▸ **ОТРЫВОК ТЕКСТА**:
——

Оглядываясь назад
Шрифт:
Как-то еще летом рядом с нашей деревней расположилась на ночь воинская часть. Ребята на перебой предлагали свою помощь. Приносили воду, угощали, чем могли, а одни наши друзья, уже немолодые муж и жена, — оба их сына были на фронте, — не отходили от солдат и старались хоть что-то для них сделать, думая наверное, что и их мальчикам вот так кто-нибудь помогает.
Раз в неделю мы с мамой ездили в Москву и забирали хлеб, который получала для нас по карточкам мамина подруга, Елена Владимировна Романова, а мама перевозила все, что только можно было на себе увезти, из дома на дачу, опасаясь, что дом могут разбомбить. Из-за этого, вернувшись в Москву, мы оказались решительно без всего самого необходимого, но об этом позже. Помню, что первое время на большое количество хлебных талонов можно было купить, например, торт, что мы иногда и делали, но так было только в самом начале. А уже очень скоро в магазинах стало пусто. Тогда в Москве любили повторять: «Еще ничего нет, а уже ничего нет. Что же будет, когда что-нибудь будет?»

——

▸ **СТРОКИ ДАННЫХ**:
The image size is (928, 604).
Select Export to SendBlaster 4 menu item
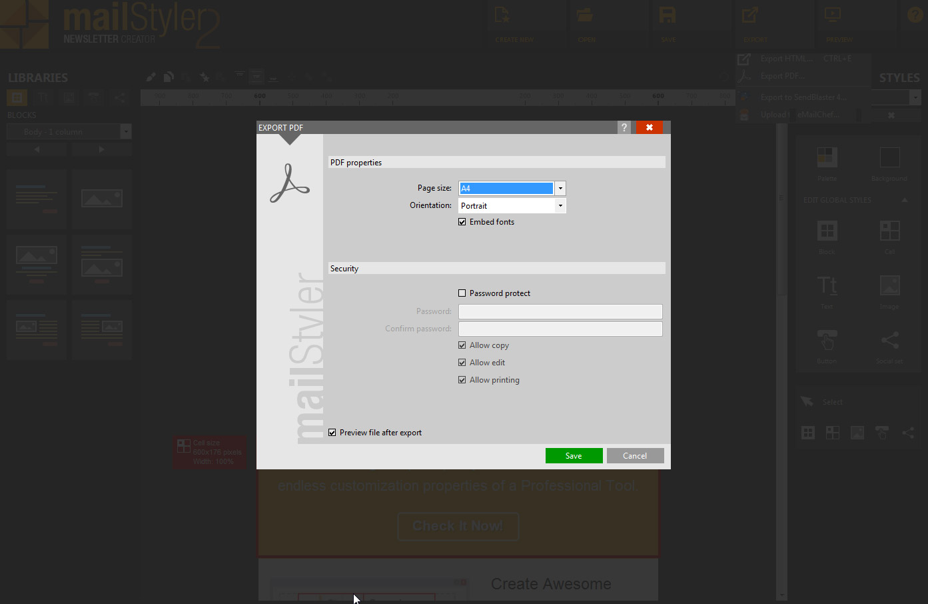(x=803, y=97)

——

▸ **КОРОТКОЕ ЗАДАНИЕ 1**:
Перепишите дословно отрывок из воспоминаний о военных годах от «Оглядываясь назад» до «так кто-нибудь помогает.».
▸ **КОРОТКОЕ ЗАДАНИЕ 2**:
Напишите продолжение воспоминаний о военных годах, начиная сразу после последней фразы.
Данные здесь не понадобятся.

▸ **ОЖИДАЕМЫЙ ОТВЕТ 1**:
Оглядываясь назад
Шрифт:
Как-то еще летом рядом с нашей деревней расположилась на ночь воинская часть. Ребята на перебой предлагали свою помощь. Приносили воду, угощали, чем могли, а одни наши друзья, уже немолодые муж и жена, — оба их сына были на фронте, — не отходили от солдат и старались хоть что-то для них сделать, думая наверное, что и их мальчикам вот так кто-нибудь помогает.

▸ **ОЖИДАЕМЫЙ ОТВЕТ 2**:
Итак, мама трудилась в колхозе, я иногда ей помогала, когда надо было полоть гряды и продергивать морковь; выдернутую морковь уносили домой, а когда стали рыть картошку, то тоже немного, как и все, брали с собой в корзинках. Больше всего мама гордилась тем, что научилась косить не хуже крестьян и вообще ей очень нравилось работать в поле, только не было подходящей одежды и обуви. И еще страдала от отсутствия папирос, пока старики не научили ее курить вишневый лист. А вот искусством выпекать хлеб в русской печи она так и не овладела, и когда сообщение с Москвой было прервано, нам пекла хлеб из ржаной муки наша старая хозяйка Татьяна Леонтьевна. Он получался большой, квадратный, с выдавленным в середине крестом, необыкновенно душистый и вкусный.
Снег в тот год выпал очень рано, в сентябре. На всю жизнь я запомнила золотые березы, а под ногами белый ковер, — в этом было что-то траурное и зловещее.
Опасаясь, что Москву ожидает та же участь, что и Ленинград, мама решила остаться в деревне. Прокормиться мы могли, — на мамины трудодни мы получили несколько мешков картошки, капусту и другие овощи и даже зерно, знакомые крестьяне смололи его для нас вместе со своим. Нарезанная тонкими кружочками и высушенная на противне в протопленной печи морковь получалась сладковатая и заменяла конфеты. Кроме того, удалось насушить много грибов, — лето выдалось грибное, и мы часто отправлялись за ними в дальний лес. В погребе еще оставался большой запас керосина. Электричества, как я уже говорила, в деревнях не было, — по вечерам зажигали керосиновые лампы, а летом и готовили на примусе или керосинке. Необходимо было запасти дров на всю зиму, — каждый день мы ходили в лес с пилами и топориками и валили деревья, главным образом березы и ели. не слишком толстые, иначе это было бы нам не под силу, а я ужасно боялась: вдруг поймает лесник. Дома их сами распиливали и кололи, и успели наготовить дров еще до глубокого снега.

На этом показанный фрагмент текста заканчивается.